Wäre der Satz richtig, müsste er zugleich falsch sein – und umgekehrt. Da es sich um die simple Feststellung eines Sachverhalts handelt, der entweder wahr oder falsch sein muss, kommen wir nicht umhin, beide Grundannahmen für richtig zu halten.

Die logische Struktur lautet folglich:

A: Ist der Satz wahr, so ist er falsch. (1,0)
B: Ist der Satz falsch, so ist er wahr. (1,0)
Schlussfolgerung: Der Satz ist weder wahr noch falsch. (0,9)

Die subjektive Wahrscheinlichkeit beider Prämissen ist hoch, und doch erscheint die Schlussfolgerung weniger überzeugend. Wie viel weniger, lässt sich nicht exakt beziffern, meiner Einschätzung nach ist es jedoch kaum plausibel, den Wahrheitsgehalt des betreffenden Satzes klar zu bejahen oder zu verneinen, daher der Wert von 0,9. Je größer die Differenz der subjektiven Wahrscheinlichkeiten zwischen den Prämissen und der abgeleiteten Schlussfolgerung, desto stärker wirkt das Paradox.

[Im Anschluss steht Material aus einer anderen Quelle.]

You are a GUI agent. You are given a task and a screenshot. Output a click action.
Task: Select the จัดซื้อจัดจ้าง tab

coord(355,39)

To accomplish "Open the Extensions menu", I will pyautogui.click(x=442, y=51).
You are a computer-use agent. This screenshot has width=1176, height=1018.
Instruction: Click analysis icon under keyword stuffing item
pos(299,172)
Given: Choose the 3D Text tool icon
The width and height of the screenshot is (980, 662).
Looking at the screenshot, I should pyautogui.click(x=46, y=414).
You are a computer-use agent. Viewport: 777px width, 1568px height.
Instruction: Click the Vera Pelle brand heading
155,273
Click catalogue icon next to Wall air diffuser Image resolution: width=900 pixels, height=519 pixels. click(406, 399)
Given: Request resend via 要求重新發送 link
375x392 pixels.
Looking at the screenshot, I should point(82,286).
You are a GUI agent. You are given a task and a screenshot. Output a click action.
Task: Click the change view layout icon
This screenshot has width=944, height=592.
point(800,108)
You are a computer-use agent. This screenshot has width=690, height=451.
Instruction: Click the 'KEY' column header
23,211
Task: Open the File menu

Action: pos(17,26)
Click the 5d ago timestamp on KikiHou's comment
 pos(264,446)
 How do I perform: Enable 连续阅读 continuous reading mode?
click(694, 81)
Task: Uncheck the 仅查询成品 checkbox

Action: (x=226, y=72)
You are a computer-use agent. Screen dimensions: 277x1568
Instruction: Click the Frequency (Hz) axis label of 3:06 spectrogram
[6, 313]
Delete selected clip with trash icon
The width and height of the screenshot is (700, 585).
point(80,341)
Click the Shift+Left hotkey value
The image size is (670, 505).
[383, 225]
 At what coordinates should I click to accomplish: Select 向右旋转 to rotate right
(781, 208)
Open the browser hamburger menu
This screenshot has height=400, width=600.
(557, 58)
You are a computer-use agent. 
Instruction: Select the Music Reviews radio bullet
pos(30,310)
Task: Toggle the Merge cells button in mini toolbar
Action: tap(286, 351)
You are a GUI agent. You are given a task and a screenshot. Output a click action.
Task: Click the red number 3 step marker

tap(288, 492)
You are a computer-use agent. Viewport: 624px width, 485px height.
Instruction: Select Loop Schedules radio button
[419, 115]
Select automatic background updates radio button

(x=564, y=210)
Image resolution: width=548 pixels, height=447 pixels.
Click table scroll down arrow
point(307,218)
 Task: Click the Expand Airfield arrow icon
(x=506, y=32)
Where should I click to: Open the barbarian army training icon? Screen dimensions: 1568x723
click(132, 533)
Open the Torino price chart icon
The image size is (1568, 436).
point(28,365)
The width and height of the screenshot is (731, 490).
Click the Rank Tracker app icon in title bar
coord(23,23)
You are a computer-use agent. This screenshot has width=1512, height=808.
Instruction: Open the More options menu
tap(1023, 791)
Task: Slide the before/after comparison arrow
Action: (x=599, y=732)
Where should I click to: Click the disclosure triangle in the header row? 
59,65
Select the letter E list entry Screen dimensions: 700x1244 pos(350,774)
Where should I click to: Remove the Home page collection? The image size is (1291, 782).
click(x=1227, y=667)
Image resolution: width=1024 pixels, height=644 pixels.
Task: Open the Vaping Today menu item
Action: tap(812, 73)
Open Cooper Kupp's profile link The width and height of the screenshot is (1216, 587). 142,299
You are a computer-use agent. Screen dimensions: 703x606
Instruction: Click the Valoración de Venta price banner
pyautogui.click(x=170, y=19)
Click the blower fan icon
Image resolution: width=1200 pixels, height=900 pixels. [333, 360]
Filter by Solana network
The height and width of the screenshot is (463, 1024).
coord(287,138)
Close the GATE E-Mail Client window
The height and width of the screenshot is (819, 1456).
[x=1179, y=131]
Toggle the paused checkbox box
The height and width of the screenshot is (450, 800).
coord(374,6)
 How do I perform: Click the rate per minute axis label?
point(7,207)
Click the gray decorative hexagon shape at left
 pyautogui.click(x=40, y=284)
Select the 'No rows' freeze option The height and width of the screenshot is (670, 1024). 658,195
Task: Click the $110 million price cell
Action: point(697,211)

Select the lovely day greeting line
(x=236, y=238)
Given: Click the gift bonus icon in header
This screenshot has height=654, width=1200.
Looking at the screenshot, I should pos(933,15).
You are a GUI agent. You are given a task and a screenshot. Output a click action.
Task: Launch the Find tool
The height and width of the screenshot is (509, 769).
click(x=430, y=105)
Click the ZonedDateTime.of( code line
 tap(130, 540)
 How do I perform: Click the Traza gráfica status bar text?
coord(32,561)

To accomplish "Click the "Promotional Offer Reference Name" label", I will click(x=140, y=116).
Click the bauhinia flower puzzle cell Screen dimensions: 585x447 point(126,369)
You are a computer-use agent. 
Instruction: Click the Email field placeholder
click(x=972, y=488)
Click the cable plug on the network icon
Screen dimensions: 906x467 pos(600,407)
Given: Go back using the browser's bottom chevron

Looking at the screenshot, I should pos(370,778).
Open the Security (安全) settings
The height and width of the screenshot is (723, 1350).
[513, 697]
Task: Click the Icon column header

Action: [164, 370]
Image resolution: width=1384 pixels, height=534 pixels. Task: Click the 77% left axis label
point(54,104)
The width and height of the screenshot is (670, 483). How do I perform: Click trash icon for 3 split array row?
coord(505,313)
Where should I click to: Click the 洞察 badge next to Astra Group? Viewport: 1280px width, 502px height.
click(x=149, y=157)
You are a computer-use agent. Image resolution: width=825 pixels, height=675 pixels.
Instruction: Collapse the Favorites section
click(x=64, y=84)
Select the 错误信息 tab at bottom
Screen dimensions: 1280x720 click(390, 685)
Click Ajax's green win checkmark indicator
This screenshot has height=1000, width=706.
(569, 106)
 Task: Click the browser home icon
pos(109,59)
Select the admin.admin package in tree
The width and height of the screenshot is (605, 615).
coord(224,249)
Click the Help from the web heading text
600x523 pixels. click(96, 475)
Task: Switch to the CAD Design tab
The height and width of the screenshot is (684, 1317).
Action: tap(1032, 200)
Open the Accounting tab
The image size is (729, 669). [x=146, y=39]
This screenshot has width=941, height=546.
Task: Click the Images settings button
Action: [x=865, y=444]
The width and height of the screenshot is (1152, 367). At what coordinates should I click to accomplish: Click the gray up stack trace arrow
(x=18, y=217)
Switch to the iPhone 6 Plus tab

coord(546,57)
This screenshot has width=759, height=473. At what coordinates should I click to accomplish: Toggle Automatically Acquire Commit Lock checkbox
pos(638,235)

Eine mögliche Lösung besteht nun darin, die subjektiven Wahrscheinlichkeit der Prämissen zu hinterfragen. Denn womöglich stimmt damit etwas nicht. Wie der polnisch-amerikanische Philosoph Alfred Tarski (1901–1983) betonte, besitzen natürliche Sprachen die Eigenart, dass sie nicht zwischen dem Bezeichnen von Tatsachen (»das Buch liegt auf dem Tisch«) und dem selbstreferenziellen Bezug auf sprachliche Inhalte (»der Satz über das Buch ist wahr«) unterscheiden. Tarski hielt das für kein besonders großes Problem in unserem Alltag, glaubte aber, es könne Verwirrung stiften, sobald man Aussagen über die Struktur der Sprache selbst treffen will. Er hielt es für angebracht, dann auf eine stärker formalisierte Sprache wie die Mathematik zurückzugreifen.

Annahmen und Schlüssen kann man unterschiedliche subjektive Wahrscheinlichkeit zuweisen

So abstrakt das klingen mag, es lehrt uns zwei Dinge: Erstens sollten wir unsere gewohnte Logik nicht auf selbstreferenzielle Sätze anwenden. Und zweitens scheint die klassische Gegenüberstellung von wahr und falsch fraglich zu sein (siehe »Wahr und falsch zugleich? Die (Un)Logik der Dialektik«).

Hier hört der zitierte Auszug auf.